彼らはこれを「経絡的治療法」と名づけ、当時の漢方復興運動の気運にあわせて啓蒙運動として広げていきました。本会学術の基本理論である「経絡治療」の礎がここに誕生します。
— 東洋はり医学会創設者 福島弘道 —
1910(明治43)年長野県に生まれた東洋はり医学会創設者の福島弘道(こうどう)は、1932(昭和7)年、22歳で出征し満州事変にて目と耳を負傷し帰国後失明してしまいます。
自暴自棄になり3回自殺未遂を試みるも失敗、自らの天命を知り1934(昭和9)年、24歳で長野の松本盲学校に入学します。
ところが、あん摩になることを親類縁者から猛反対を受け、それならばと鍼灸の道を目指しました。
卒業後1939(昭和14)年に新宿にて独立開業しましたが、真に治療効果が見込める鍼灸術の会得に暗中模索の日々が続きます。
— 福島弘道と経絡治療との出会い —
昭和15年、竹山晋一郎の編集による鍼灸専門誌「東邦醫学」に、「臨床時に於ける脉診と経絡の関係に就いて」と題した岡部素道の論文が掲載され、これを読んだ福島弘道は「脉診による経絡治療」の整然とした治療体系に痛く感銘を受け新人弥生会への入会を熱望しましたが、盲人は古典が読めないという理由で断られたため、1941(昭和16)年5月、東洋はり医学会の前身である「盲人経絡治療研究会」を山下誠亮(せいすけ)を会長、小里勝之を副会長として結成しました。
次第に戦争が激しくなり会員は疎開のため離散、やむなく休会することとなりましたが、 終戦後の1952(昭和27)年に再び東京に戻った福島は鍼灸師に会の再発足への参加を呼びかけます。
そして1959(昭和34)年5月17日、福島弘道・小里勝之・高橋泉隆・高橋秀行・里見豊也、計5名の視覚障害者の発起人によって本会は「東京古典はり医学会」として発足しました。顧問には井上恵理・岡部素道・竹山晋一郎・本間祥白(しょうはく)、相談役に肥後基一(きいち)が就任しました。
その後「東洋はり研究会」に改名、1968(昭和43)年5月に「東洋はり医学会」となりました。
「東洋はり医学会」となってからは視覚障害者だけにとどまらず晴眼鍼灸師の入会を認めたこともあり、現在海外に12支部、国内に35支部、会員数は約1,000人という大規模な組織に発展しています。
— 東洋はり医学会関西の歩み・・・創設者 宮脇優輝 —
1944(昭和19)年12月、大阪に生まれた東洋はり医学会関西創設者の宮脇優輝(旧名・和登)は、幼少の頃より目が不自由であったため様々な辛い目に遭いながらも元来の負けん気の強さを発揮し気丈に過ごしました。

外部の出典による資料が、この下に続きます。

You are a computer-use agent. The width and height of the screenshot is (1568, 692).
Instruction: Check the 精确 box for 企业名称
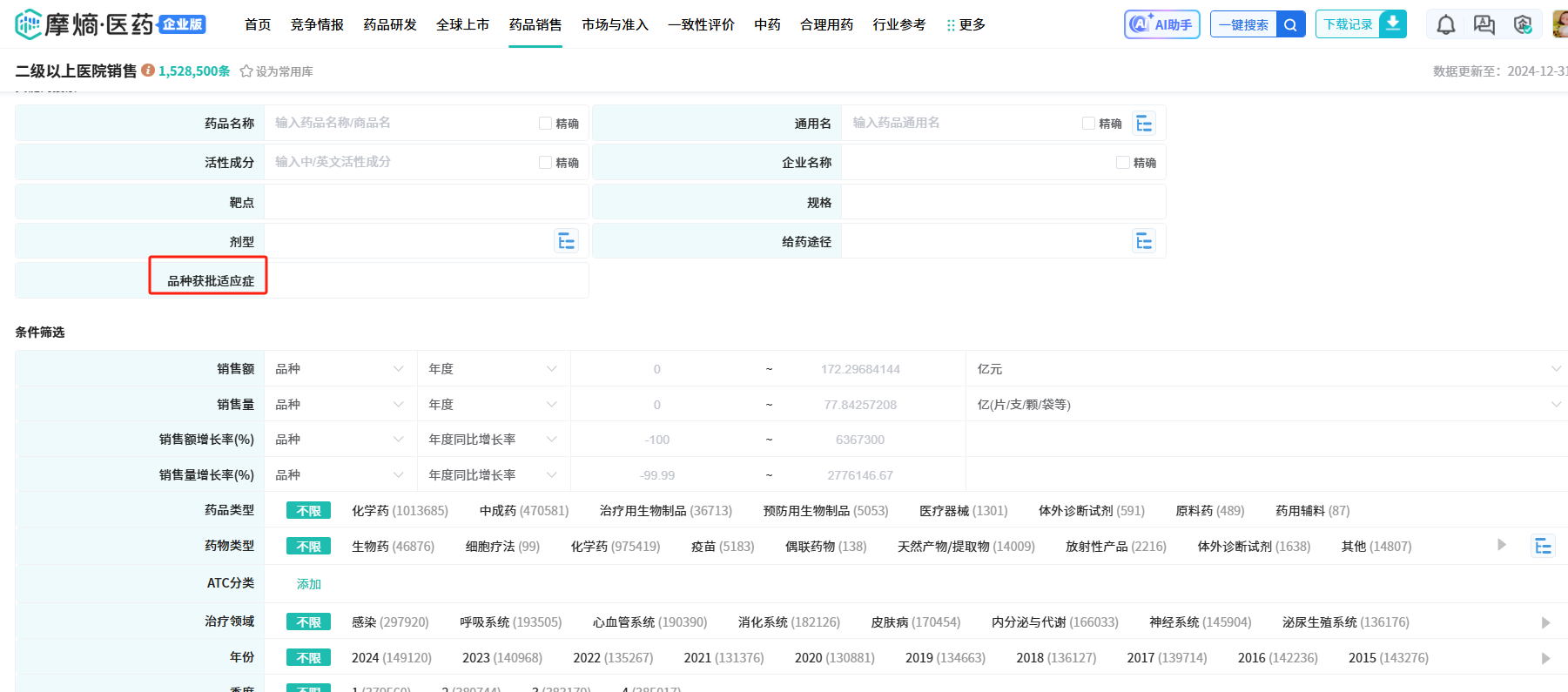click(x=1123, y=163)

小学生の頃から建築家になるのが夢で、一度は設計と製図の仕事に就きましたが、図面の読み違えるミスを犯したまま製品が仕上がってしまったことをきっかけにこの仕事を断念し、1967(昭和42)年大阪市立盲学校高等部に入学、按摩業を目指しました。按摩マッサージ指圧師の免許取得後、1969(昭和44)年大阪淀川区の旧黒田病院でマッサージ師として勤務していた時代に、院長と共に参加した鍼灸良導絡医学会で、憧れの存在であった関西鍼灸専門学校で指導されている故和田清吉先生と出会い、その崇高なお人柄と貫禄を目の当たりにし和田先生と同じ「鍼の道」を進むことを決意、関西鍼灸柔整専門学校(現関西医療学園専門学校)に編入しました。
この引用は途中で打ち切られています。